The original pavilion was taken down after the fair ended in 1930, but it remained such an influential piece of modern architecture that in the 1980s, Barcelona officials decided to build a replica, which was completed in 1986.

Chicago connection: Nearly a decade later, Mies arrived in Chicago. He was the architect of so many Chicago buildings: the lovely Crown Hall at the Illinois Institute of Technology, two sets of twin residential buildings on Lake Shore Drive, the Dirksen Federal Building and the ethereal Farnsworth House out in Plano, among others.

Take the virtual tour: Watch this video tour of the present-day pavilion, which explores Mies’ thinking about this building and others that would come in the next four decades of his career.


The Hajj airport terminal

The Hajj Airport Terminal
sasikan/Creative Commons

About this building: Fazlur Kahn designed the tent-like Hajj Terminal of the King Abdulaziz International Airport in Jeddah, Saudi Arabia, for Muslims  arriving from all over the world for the hajj, or pilgrimage to Mecca. When it opened in 1981, it was the world’s largest cable-stayed, fabric-roofed structure. It mimics the shape of traditional Bedouin tents.

Chicago connection: Kahn was the structural engineer who made structures like the Willis Tower possible. The design for what opened in 1973 as the world’s tallest building relied on Kahn’s concept of “bundled tubes,” where a clustered set of steel tubes together are stronger and more wind resistant than a single large tube.

Kahn first used the concept in 1966 for a residential building on Chestnut Street now called the Plaza on DeWitt. Khan also engineered Chicago’s John Hancock Center and the Brunswick Building (across from Daley Plaza).

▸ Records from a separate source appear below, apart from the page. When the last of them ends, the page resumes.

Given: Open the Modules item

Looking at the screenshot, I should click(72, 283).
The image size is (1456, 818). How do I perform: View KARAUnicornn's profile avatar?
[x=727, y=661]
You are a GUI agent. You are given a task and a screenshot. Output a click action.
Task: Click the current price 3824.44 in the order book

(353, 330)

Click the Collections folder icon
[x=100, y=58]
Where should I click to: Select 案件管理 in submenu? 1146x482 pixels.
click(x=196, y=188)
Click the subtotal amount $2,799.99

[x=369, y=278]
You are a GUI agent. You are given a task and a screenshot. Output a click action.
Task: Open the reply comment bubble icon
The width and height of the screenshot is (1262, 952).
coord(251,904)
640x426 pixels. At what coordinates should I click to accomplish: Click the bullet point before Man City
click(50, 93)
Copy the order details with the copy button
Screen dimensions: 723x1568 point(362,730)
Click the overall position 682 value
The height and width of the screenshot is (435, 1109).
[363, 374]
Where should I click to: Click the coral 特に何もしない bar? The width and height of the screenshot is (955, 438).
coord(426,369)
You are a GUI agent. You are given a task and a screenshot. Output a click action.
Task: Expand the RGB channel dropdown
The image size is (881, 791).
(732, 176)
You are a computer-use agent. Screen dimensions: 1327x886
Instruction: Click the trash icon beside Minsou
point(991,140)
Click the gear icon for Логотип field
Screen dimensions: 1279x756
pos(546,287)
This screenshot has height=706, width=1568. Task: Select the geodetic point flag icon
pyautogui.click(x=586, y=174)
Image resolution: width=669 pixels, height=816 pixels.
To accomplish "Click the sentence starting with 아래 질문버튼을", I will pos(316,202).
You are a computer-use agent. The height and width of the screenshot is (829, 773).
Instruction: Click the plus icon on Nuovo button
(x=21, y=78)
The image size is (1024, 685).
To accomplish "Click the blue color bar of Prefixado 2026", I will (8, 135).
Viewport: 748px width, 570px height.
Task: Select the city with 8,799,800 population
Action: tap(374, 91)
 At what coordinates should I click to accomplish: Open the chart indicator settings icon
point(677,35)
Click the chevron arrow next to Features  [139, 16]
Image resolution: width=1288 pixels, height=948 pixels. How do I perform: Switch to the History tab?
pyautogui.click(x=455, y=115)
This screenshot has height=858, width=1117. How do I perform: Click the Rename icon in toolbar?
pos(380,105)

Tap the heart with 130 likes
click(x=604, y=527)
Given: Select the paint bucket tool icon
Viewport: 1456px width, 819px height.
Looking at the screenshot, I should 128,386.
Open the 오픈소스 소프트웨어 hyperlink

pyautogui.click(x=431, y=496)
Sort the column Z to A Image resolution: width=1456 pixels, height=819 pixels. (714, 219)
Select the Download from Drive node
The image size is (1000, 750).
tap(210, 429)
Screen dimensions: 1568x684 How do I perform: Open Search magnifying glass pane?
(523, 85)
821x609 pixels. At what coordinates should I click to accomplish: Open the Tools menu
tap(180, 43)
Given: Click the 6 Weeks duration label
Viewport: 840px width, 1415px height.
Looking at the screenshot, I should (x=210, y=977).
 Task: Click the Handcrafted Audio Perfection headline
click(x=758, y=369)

Take the virtual tour: Pass under the tent-like ceiling in this video taken by a participant on hajj. You can view the rest of the airport in this video.


Air Force Academy’s Mitchell Hall

Air Force Academy Mitchell Hall
Courtesy of Ann Patton/U.S. Air Force

About this building: On the same campus in Colorado Springs as the Cadet Chapel (visited last time), the Air Force Academy’s dining commons was designed by Gertrude Kerbis — a pioneering woman in architecture during the 1950s. Completed in 1958, it was an achievement for the time. Kerbis and her team engineered a single, 266-foot-long room, uninterrupted by columns, so all 3,000 cadets could eat in the one room at the same time.

Chicago connection: In Chicago, Kerbis designed O’Hare’s Seven Continents/Rotunda Building, round building at O’Hare that originally housed the Seven Continents restaurant, the Skokie Public Library and a condominium cluster in Lincoln Park where each unit has a two-story atrium at its center.

Take the virtual tour: The best views of the interior and roof, as well as views from the building, appear before minute 2 of this promotional video for the Academy.

Dennis Rodkin is a real estate reporter for Crain’s Chicago Business and Reset’s “What’s That Building?” contributor.